## Your instructions
Reproduce the lines below from the line with "Knowledge Centre (94, 5)" up to and including the line with "Log in (272, 25)", changing "Download Pdf" to "Download PDF" and keeping everything else the same.

Records from a data collection:
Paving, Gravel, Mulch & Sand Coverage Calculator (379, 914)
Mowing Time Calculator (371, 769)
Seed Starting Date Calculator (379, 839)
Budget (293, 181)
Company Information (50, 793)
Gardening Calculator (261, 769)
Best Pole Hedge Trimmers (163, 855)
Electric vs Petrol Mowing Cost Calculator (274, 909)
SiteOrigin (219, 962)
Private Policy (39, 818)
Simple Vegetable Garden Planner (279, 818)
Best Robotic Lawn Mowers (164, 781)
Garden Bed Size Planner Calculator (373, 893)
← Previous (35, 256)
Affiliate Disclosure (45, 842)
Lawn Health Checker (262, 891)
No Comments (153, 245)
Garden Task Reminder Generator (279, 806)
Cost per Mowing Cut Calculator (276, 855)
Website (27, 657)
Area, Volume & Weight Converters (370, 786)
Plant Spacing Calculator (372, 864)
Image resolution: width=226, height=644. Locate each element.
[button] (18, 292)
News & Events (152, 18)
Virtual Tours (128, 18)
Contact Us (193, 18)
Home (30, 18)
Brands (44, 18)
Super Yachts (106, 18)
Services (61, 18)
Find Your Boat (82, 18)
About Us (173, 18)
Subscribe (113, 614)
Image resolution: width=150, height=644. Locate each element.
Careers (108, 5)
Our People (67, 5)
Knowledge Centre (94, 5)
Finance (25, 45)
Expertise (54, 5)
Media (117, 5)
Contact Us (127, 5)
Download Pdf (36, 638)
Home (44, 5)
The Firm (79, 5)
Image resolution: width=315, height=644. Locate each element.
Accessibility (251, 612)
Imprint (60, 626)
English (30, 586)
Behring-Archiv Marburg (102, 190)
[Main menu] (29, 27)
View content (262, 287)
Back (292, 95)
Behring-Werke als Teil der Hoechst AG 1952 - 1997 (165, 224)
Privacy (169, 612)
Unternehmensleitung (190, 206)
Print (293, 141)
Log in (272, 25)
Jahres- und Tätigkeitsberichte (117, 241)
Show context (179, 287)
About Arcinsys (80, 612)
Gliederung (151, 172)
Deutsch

## Result below
Knowledge Centre (94, 5)
Finance (25, 45)
Expertise (54, 5)
Media (117, 5)
Contact Us (127, 5)
Download PDF (36, 638)
Home (44, 5)
The Firm (79, 5)
Image resolution: width=315, height=644. Locate each element.
Accessibility (251, 612)
Imprint (60, 626)
English (30, 586)
Behring-Archiv Marburg (102, 190)
[Main menu] (29, 27)
View content (262, 287)
Back (292, 95)
Behring-Werke als Teil der Hoechst AG 1952 - 1997 (165, 224)
Privacy (169, 612)
Unternehmensleitung (190, 206)
Print (293, 141)
Log in (272, 25)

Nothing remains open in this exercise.